■ **GIVEN INSTRUCTION**
Extract every line in the records below that contains the word "resolution", copying each such line unchanged.
+ + + + +
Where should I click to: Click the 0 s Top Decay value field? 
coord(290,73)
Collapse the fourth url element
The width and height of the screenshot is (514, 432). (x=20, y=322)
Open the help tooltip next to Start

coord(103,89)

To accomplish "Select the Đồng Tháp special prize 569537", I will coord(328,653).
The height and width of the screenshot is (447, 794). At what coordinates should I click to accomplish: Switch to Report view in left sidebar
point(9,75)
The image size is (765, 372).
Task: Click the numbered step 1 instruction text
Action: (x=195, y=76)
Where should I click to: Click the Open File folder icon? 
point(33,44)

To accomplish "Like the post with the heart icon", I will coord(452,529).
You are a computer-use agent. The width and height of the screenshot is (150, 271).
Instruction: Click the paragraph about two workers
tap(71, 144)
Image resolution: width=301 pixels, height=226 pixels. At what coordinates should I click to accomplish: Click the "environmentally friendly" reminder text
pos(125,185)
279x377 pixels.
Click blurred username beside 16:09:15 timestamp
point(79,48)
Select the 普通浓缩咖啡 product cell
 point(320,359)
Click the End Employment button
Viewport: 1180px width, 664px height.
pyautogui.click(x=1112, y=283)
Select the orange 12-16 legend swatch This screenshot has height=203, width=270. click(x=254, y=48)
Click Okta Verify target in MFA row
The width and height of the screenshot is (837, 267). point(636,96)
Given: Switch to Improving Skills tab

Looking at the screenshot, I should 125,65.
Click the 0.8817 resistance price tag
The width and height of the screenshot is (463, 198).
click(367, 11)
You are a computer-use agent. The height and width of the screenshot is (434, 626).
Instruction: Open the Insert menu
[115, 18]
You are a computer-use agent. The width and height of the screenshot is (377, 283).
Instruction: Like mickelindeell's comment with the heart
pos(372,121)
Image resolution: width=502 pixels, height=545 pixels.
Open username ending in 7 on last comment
+ + + + +
■ **COMPLETED TASK**
Image resolution: width=301 pixels, height=226 pixels. At what coordinates should I click to accomplish: Click the "environmentally friendly" reminder text
Image resolution: width=502 pixels, height=545 pixels.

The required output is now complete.